## What you will do
Copy the listing below line for line, keeping every character unchanged.

## Data to process
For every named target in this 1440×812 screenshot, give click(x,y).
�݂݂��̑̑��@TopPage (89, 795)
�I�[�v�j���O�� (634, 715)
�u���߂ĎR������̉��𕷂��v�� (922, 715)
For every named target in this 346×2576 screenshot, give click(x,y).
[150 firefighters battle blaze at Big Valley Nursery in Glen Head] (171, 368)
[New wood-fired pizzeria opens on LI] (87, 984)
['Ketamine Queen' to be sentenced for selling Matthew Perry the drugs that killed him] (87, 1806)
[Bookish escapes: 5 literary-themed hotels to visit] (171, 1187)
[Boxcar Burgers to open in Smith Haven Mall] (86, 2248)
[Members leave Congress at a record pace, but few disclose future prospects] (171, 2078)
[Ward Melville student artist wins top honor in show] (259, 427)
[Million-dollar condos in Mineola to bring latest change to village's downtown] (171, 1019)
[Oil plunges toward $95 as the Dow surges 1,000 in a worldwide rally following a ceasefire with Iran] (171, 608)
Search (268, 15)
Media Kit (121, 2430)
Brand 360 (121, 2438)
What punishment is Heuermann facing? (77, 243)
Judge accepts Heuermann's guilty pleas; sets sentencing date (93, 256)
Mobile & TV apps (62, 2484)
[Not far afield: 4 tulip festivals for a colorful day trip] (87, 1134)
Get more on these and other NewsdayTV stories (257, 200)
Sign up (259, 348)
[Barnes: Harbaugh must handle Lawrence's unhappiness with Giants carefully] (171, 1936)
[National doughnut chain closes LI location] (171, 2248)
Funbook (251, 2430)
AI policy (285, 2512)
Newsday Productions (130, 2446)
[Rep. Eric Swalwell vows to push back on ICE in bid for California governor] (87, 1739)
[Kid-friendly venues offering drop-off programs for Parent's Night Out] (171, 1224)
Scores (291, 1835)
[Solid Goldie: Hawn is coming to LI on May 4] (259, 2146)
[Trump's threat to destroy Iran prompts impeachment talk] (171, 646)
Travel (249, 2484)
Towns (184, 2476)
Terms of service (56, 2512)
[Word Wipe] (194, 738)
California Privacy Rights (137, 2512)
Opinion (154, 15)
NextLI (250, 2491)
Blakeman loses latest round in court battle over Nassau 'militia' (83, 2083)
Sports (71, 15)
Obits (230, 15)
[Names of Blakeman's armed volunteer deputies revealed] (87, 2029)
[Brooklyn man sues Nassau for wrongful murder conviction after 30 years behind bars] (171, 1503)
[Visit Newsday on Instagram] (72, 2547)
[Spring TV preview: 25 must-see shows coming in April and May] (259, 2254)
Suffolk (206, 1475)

## Final answer
For every named target in this 1440×812 screenshot, give click(x,y).
�݂݂��̑̑��@TopPage (89, 795)
�I�[�v�j���O�� (634, 715)
�u���߂ĎR������̉��𕷂��v�� (922, 715)
For every named target in this 346×2576 screenshot, give click(x,y).
[150 firefighters battle blaze at Big Valley Nursery in Glen Head] (171, 368)
[New wood-fired pizzeria opens on LI] (87, 984)
['Ketamine Queen' to be sentenced for selling Matthew Perry the drugs that killed him] (87, 1806)
[Bookish escapes: 5 literary-themed hotels to visit] (171, 1187)
[Boxcar Burgers to open in Smith Haven Mall] (86, 2248)
[Members leave Congress at a record pace, but few disclose future prospects] (171, 2078)
[Ward Melville student artist wins top honor in show] (259, 427)
[Million-dollar condos in Mineola to bring latest change to village's downtown] (171, 1019)
[Oil plunges toward $95 as the Dow surges 1,000 in a worldwide rally following a ceasefire with Iran] (171, 608)
Search (268, 15)
Media Kit (121, 2430)
Brand 360 (121, 2438)
What punishment is Heuermann facing? (77, 243)
Judge accepts Heuermann's guilty pleas; sets sentencing date (93, 256)
Mobile & TV apps (62, 2484)
[Not far afield: 4 tulip festivals for a colorful day trip] (87, 1134)
Get more on these and other NewsdayTV stories (257, 200)
Sign up (259, 348)
[Barnes: Harbaugh must handle Lawrence's unhappiness with Giants carefully] (171, 1936)
[National doughnut chain closes LI location] (171, 2248)
Funbook (251, 2430)
AI policy (285, 2512)
Newsday Productions (130, 2446)
[Rep. Eric Swalwell vows to push back on ICE in bid for California governor] (87, 1739)
[Kid-friendly venues offering drop-off programs for Parent's Night Out] (171, 1224)
Scores (291, 1835)
[Solid Goldie: Hawn is coming to LI on May 4] (259, 2146)
[Trump's threat to destroy Iran prompts impeachment talk] (171, 646)
Travel (249, 2484)
Towns (184, 2476)
Terms of service (56, 2512)
[Word Wipe] (194, 738)
California Privacy Rights (137, 2512)
Opinion (154, 15)
NextLI (250, 2491)
Blakeman loses latest round in court battle over Nassau 'militia' (83, 2083)
Sports (71, 15)
Obits (230, 15)
[Names of Blakeman's armed volunteer deputies revealed] (87, 2029)
[Brooklyn man sues Nassau for wrongful murder conviction after 30 years behind bars] (171, 1503)
[Visit Newsday on Instagram] (72, 2547)
[Spring TV preview: 25 must-see shows coming in April and May] (259, 2254)
Suffolk (206, 1475)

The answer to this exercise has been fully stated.